Een eerste aanwijzing dat de praktijk misschien toch iets minder rooskleurig is, is al aan te treffen in het rapport-Gevers zelf. Als klinieken namelijk tegen de regels in besloten tot een abortus voor het verstrijken van de wettelijk verplichte bedenktijd van vijf dagen, slaagden de onderzoekers er niet in de vraag te beantwoorden waarom. Hun vermoeden is dat dit gebeurt vanwege een ontstane noodsituatie, „maar alhoewel bij sommige vrouwen bijzondere omstandigheden zijn gebleken, is onvoldoende bekend of het artikel dat het aanroepen van de noodtoestand regelt correct is toegepast”, aldus het rapport.
Met andere woorden: de vraag blijft open, waarbij niet is uitgesloten dat een noodtoestand zich in het geheel niet voordeed, maar dat alleen de schijn is opgehouden, zodat de ingreep snel kon worden verricht.

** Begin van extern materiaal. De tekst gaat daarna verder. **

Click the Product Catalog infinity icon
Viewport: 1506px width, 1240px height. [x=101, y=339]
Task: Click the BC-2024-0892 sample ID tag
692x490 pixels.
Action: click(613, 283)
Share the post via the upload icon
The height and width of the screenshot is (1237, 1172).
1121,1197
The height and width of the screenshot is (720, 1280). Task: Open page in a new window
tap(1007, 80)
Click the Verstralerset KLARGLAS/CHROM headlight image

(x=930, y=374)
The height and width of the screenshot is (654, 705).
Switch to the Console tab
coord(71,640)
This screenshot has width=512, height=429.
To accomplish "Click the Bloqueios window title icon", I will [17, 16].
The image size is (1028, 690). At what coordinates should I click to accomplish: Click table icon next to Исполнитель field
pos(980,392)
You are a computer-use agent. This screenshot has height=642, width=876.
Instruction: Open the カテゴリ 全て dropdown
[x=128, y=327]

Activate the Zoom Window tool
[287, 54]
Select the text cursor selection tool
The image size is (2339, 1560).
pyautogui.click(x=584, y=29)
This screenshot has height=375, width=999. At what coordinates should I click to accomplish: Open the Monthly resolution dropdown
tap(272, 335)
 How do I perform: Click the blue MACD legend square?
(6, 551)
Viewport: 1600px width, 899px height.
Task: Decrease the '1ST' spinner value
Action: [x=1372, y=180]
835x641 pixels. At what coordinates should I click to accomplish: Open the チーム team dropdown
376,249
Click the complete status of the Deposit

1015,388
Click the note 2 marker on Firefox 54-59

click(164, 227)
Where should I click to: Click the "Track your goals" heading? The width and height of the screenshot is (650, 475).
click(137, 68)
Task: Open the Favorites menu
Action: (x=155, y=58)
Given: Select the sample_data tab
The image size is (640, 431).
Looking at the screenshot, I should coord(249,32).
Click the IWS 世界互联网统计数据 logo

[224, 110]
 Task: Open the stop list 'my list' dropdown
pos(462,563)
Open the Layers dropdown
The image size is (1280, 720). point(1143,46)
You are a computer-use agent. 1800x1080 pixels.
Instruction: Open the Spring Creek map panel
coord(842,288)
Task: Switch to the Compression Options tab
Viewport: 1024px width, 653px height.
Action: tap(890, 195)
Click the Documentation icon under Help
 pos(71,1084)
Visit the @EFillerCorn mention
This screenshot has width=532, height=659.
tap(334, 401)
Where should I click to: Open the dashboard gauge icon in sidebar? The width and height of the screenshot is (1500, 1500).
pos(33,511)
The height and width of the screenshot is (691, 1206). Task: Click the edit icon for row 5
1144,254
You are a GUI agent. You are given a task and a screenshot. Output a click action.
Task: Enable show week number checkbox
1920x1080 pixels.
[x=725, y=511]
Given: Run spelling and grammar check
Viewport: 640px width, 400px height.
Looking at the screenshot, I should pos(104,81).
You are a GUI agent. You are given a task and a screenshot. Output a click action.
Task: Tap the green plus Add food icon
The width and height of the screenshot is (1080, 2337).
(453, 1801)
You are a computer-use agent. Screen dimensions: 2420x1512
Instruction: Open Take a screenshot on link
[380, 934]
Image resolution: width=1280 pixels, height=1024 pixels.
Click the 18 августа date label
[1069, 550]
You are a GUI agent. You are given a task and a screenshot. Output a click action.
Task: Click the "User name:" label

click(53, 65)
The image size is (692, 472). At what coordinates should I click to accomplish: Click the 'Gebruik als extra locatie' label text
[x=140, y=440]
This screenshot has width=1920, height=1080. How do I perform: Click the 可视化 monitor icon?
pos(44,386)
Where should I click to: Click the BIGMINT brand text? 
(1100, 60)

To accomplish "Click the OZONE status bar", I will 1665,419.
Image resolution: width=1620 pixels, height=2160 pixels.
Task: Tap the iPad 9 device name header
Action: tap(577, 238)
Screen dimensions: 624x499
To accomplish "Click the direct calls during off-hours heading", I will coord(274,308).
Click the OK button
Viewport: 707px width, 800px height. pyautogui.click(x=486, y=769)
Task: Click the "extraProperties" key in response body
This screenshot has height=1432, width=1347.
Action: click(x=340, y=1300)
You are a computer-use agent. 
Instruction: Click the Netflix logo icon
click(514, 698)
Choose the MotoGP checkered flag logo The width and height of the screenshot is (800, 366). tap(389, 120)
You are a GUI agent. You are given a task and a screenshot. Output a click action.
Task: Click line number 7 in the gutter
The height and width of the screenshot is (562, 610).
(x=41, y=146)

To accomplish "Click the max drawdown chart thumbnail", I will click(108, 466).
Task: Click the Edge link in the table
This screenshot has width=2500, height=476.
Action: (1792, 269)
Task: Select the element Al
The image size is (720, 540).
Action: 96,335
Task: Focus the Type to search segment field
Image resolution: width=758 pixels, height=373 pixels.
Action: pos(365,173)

Een tweede, expliciete aanwijzing is de tabel in het rapport die de motieven van vrouwen om een abortus te laten plegen in kaart brengt. Deze maakt duidelijk wat zoal onder de noemer ”noodtoestand” valt: gebrek aan financiën (door bijna 50 procent van de ondervraagde vrouwen genoemd), geen energie (circa 25 procent), het gevoel dat het gezin al compleet is (circa 20 procent) en het risico op een gehandicapte baby (circa 16 procent).
In hetzelfde vraaggesprek verdedigde Gevers de keus om dit toch onder de noodtoestand te scharen door te zeggen dat ongewenst zwanger zijn „echt een probleem” is. „Daarbij maakt het voor mij geen verschil of het om een volwassen vrouw gaat die zegt „mijn gezin is compleet” of om een meisje van veertien dat veel te jong is om een kind te krijgen”, voegde hij eraan toe.
Deden dergelijke bevindingen al vermoeden dat vrouwen het begrip noodtoestand in Nederland naar eigen inzicht kunnen toepassen, dat sommige ziekenhuizen al een abortusverzoek inwilligen bij een goed te verhelpen aandoening als een hazenlip laat zien dat het begrip definitief is uitgehold.
Opvallend: de commissie-Gevers vroeg artsen zich een ingreep voor de geest te halen die ze zich nog goed konden herinneren. Het leidde niet tot een casusbeschrijving waarvan de commissie kon concluderen: hier gaat de arts in de fout. De EO is erin geslaagd alsnog dergelijke artsen op te sporen. Wellicht kan een nieuwe onderzoekscommissie achterhalen hoe uitzonderlijk zij voor de Nederlandse abortuspraktijk zijn.